How would you continue the passage below on sphingosine kinases and hypoxia-mediated pulmonary hypertension, picking up after its last sentence?

Passage>

* * * * *

Sphingosine kinases (SphKs) 1 and 2 regulate the synthesis of the bioactive sphingolipid sphingosine-1-phosphate (S1P), an important lipid mediator that promotes cell proliferation, migration, and angiogenesis.


SphK1−/−, SphK2−/−, and S1P lyase heterozygous (Sgpl1+/−) mice, a pharmacologic SphK inhibitor (SKI2), and a S1P receptor 2 (S1PR2) antagonist (JTE013) were used in rodent models of hypoxia-mediated pulmonary hypertension (HPH). S1P levels in lung tissues from patients with PAH and pulmonary arteries (PAs) from rodent models of HPH were measured.

* * * * *

Data extracts>
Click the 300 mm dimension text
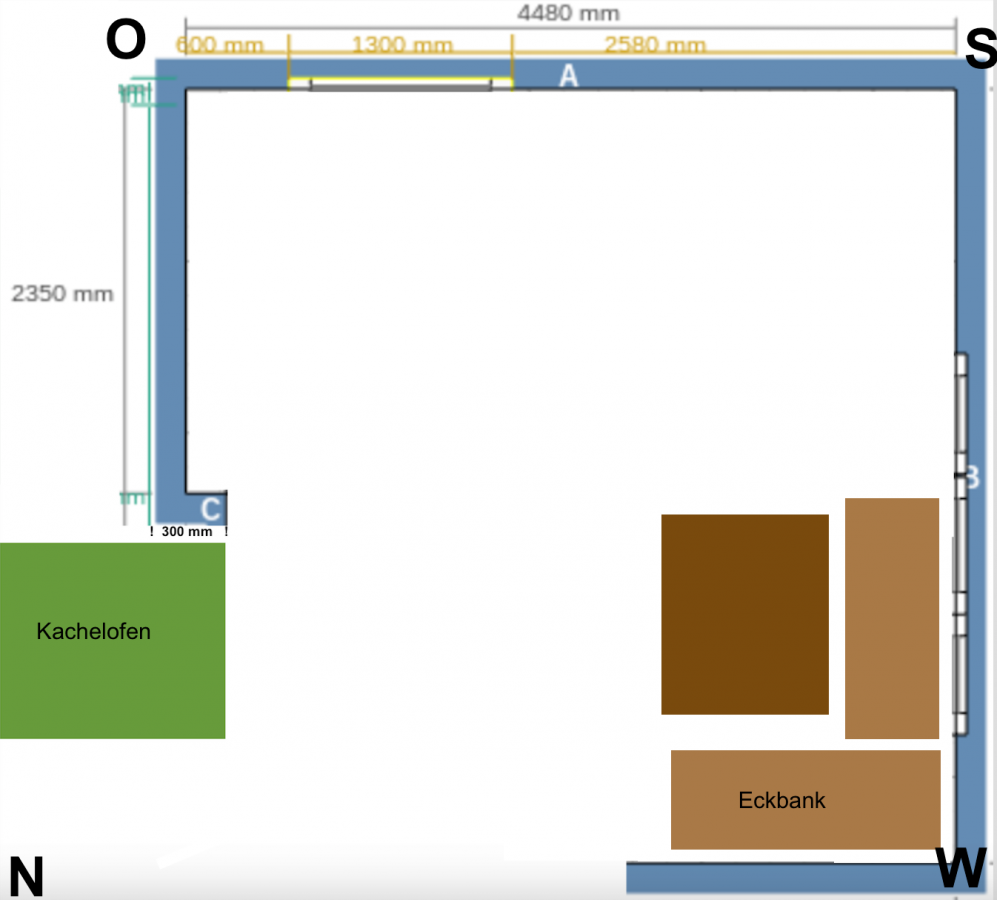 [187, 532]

* * * * *

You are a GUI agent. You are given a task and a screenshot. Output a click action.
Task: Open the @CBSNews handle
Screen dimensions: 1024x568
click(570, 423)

* * * * *

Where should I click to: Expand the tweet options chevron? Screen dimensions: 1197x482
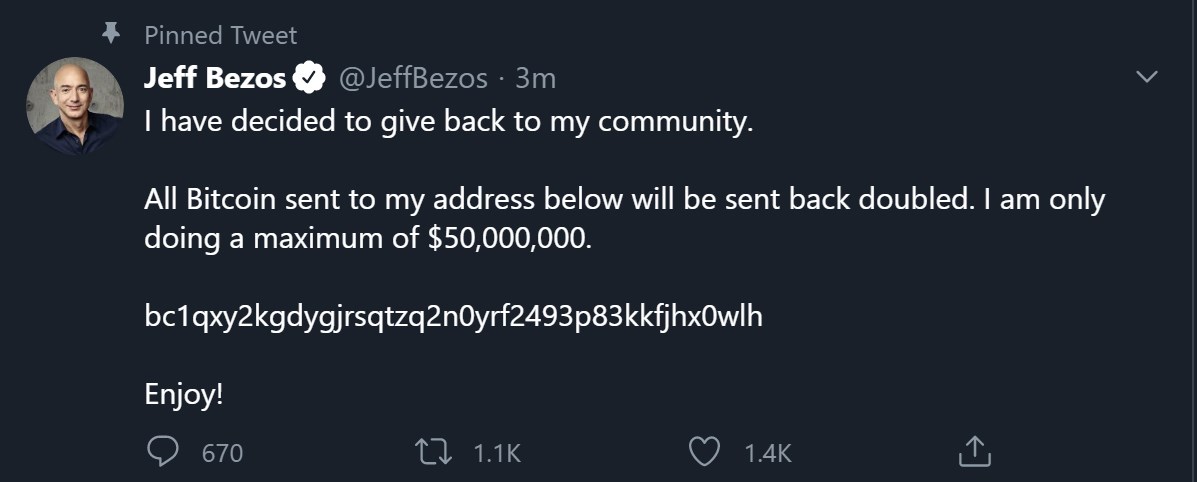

* * * * *

Response to the exercise>
mRNA and protein levels of SphK1, but not SphK2, were significantly increased in the lungs and isolated PA smooth muscle cells (PASMCs) from patients with PAH, and in lungs of experimental rodent models of HPH. S1P levels were increased in lungs of patients with PAH and PAs from rodent models of HPH. Unlike SphK2−/− mice, SphK1−/− mice were protected against HPH, whereas Sgpl1+/− mice were more susceptible to HPH. Pharmacologic SphK1 and S1PR2 inhibition prevented the development of HPH in rodent models of HPH. Overexpression of SphK1 and stimulation with S1P potentially via ligation of S1PR2 promoted PASMC proliferation in vitro, whereas SphK1 deficiency inhibited PASMC proliferation.


The SphK1/S1P axis is a novel pathway in PAH that promotes PASMC proliferation, a major contributor to pulmonary vascular remodeling. Our results suggest that this pathway is a potential therapeutic target in PAH.